Target pointing data:
------

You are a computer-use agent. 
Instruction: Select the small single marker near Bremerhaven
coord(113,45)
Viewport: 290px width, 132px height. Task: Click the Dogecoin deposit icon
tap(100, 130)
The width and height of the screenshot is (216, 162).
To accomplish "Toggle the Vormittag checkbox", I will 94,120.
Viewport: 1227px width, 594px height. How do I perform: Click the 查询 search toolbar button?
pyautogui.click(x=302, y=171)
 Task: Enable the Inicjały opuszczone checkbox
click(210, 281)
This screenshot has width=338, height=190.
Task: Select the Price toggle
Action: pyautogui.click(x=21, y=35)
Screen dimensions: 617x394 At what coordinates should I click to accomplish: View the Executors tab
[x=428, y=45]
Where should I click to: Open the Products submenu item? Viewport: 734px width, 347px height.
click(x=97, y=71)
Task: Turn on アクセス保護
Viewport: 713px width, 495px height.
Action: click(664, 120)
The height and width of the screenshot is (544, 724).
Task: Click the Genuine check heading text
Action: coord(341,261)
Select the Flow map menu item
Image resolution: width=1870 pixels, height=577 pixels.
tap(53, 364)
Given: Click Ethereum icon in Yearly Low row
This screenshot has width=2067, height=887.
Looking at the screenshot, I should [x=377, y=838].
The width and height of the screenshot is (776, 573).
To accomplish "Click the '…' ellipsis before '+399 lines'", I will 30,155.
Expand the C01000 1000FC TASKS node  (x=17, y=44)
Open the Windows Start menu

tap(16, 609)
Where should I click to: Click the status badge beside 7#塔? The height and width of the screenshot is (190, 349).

------

To be done:
Return each line of the data above that contains the string "icon", treating uppercase and lowercase as different.

Completed task:
Viewport: 290px width, 132px height. Task: Click the Dogecoin deposit icon
Given: Click Ethereum icon in Yearly Low row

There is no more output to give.